To work effectively, the federal government and private industry alike must work to bolster protection against supply chain threats, he said, adding that such work should start with federal agencies' internal IT and intelligence working together.

Amis said that his firm has "layers and layers" of defenses meant to mitigate such threats, working in concert with personnel security measures including extensive employee background checks.

"The IT and intelligence folks don't talk to one another," he said. To foster a dialogue with industry about how to staunch possible supply chain issues, federal agencies "just need to start with that. Get all the critical pieces together," then reach out to industry.

William Evanina, national counterintelligence executive in the Office of the Director of National Intelligence, said contractors aren't the primary insider threat problem.

There is no reason to believe that contractors pose the majority of insider threat to federal or private network or systems, he said. "Quickly eliminate the thought that the majority of [insider] threat comes from contractors or millennials," he said. "There is no data to support that."

Phishing attacks that entice unsuspecting employees to click on bad links account for much of the risk, while a few determined insiders, such as Edward Snowden and Chelsea Mannning, have done some of the most significant insider damage to the federal government and intelligence community.

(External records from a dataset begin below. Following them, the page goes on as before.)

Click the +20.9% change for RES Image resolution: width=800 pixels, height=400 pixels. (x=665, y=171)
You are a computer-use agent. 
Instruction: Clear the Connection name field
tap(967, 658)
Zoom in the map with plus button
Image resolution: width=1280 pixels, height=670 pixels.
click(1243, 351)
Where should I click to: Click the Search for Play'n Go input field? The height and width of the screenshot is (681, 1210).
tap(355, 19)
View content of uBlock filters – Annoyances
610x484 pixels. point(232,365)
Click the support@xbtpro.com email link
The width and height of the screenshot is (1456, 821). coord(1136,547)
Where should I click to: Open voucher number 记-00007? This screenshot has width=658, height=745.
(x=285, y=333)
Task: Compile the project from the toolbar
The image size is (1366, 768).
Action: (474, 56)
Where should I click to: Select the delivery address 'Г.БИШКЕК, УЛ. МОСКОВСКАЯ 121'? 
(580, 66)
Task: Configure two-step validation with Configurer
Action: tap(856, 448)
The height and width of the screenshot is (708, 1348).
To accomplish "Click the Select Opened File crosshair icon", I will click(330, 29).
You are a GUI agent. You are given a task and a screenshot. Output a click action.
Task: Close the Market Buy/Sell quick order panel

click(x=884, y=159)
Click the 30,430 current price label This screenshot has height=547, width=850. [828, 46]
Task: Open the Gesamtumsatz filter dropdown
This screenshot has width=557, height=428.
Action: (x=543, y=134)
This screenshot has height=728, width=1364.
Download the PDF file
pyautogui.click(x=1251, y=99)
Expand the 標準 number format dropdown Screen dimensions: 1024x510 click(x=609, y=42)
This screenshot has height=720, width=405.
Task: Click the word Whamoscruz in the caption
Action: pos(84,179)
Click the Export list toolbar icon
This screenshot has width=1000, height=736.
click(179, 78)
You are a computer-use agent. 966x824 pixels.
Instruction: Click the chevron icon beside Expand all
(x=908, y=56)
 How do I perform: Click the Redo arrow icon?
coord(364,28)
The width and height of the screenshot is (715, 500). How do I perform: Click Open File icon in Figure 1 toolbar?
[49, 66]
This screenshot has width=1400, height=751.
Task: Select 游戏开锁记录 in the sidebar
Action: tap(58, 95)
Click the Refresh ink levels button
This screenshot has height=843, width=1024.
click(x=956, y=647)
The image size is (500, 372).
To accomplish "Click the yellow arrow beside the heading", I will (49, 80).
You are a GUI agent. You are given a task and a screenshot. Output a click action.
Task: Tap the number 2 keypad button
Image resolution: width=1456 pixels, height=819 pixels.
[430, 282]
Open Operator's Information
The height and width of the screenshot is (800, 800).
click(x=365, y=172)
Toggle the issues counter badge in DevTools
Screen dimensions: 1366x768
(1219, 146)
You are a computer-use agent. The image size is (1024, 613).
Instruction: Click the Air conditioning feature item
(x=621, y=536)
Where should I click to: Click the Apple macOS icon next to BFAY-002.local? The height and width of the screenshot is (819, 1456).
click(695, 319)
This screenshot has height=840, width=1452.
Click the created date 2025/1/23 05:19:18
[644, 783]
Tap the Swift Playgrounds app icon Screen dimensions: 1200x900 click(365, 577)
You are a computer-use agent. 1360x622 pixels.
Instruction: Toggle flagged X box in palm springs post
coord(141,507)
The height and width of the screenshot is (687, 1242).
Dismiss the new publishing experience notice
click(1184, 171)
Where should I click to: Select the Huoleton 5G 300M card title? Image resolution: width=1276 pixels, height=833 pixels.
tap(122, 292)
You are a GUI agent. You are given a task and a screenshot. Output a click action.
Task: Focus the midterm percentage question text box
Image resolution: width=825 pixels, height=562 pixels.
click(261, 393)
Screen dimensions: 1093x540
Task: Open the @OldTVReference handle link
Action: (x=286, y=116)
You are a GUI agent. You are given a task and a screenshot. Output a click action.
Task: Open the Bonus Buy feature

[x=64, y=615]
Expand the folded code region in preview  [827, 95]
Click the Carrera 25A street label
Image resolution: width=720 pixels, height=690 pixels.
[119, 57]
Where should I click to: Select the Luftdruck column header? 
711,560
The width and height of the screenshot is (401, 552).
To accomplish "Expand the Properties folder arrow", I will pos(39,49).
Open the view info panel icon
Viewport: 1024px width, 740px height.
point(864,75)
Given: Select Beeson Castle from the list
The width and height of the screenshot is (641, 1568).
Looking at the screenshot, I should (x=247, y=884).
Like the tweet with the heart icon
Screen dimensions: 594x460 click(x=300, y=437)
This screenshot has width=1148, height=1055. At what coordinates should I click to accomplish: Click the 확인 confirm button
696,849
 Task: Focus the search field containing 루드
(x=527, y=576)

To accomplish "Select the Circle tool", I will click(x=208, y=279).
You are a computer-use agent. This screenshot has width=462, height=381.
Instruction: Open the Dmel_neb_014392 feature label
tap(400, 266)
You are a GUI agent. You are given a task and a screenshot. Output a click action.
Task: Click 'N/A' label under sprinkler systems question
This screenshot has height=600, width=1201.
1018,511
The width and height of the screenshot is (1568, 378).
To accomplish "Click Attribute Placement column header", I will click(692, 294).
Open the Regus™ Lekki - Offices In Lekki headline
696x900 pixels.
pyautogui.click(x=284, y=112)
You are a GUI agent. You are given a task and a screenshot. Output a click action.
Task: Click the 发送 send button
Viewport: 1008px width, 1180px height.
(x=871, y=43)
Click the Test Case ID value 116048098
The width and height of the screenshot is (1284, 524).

Ultimately, Evanina said, it is the mind of the insider who wants to open up the taps of sensitive data at their agency that needs to be better understood.

Two researchers delivered a paper at the conference aimed at doing just that.

"Assessing the Mind of the Malicious Insider," from the Intelligence and National Security Alliance, illustrates how the researchers used a continuous evaluation behavioral model and data analytics to detect insiders that could be threats to their employers and its data. The model samples words used in emails, correspondence and other sources that could be used to develop monitoring tools that ingest and correlate phrases and words that have been proven to be associated with anxieties and problems that can add up to an insider threat.